═══ Data under study ═══
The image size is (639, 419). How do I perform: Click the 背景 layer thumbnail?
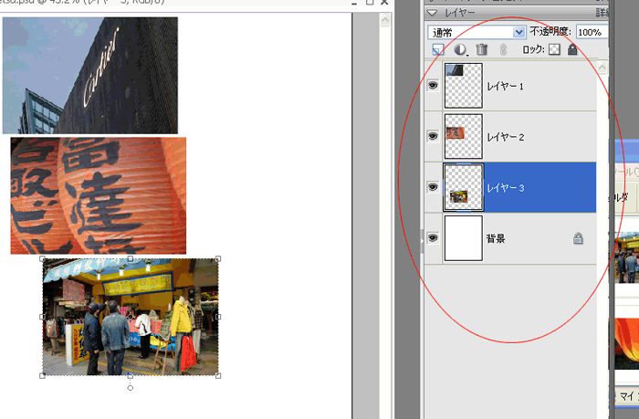click(463, 238)
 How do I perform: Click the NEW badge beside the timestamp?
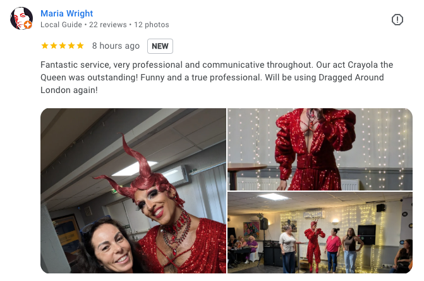click(x=160, y=46)
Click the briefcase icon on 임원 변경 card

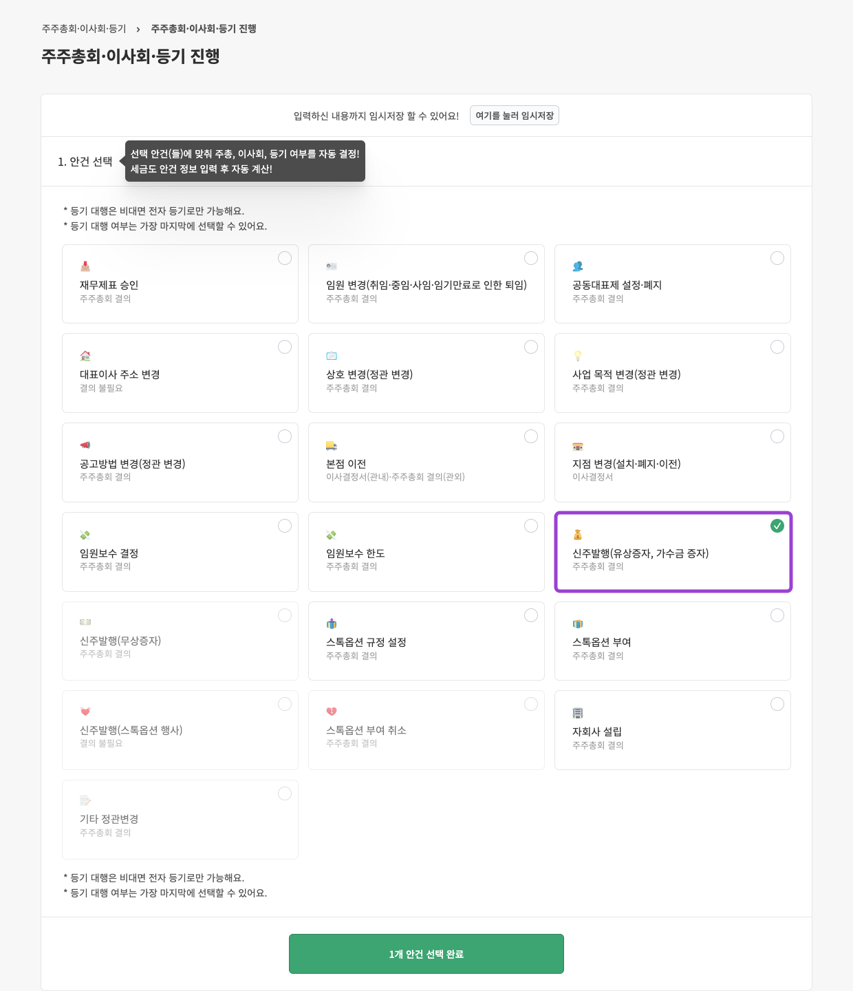point(332,266)
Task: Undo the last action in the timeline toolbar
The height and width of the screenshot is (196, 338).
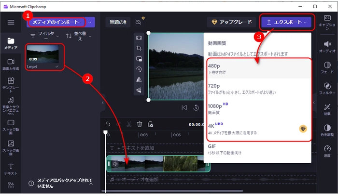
═══
Copy out the entries exactly as they stand, omitting the images.

The image size is (639, 419). How do I perform: Click the 背景 layer thumbnail?
click(463, 238)
 How do I perform: Click the NEW badge beside the timestamp?
click(x=160, y=46)
Click the briefcase icon on 임원 변경 card

point(332,266)
Task: Undo the last action in the timeline toolbar
The height and width of the screenshot is (196, 338).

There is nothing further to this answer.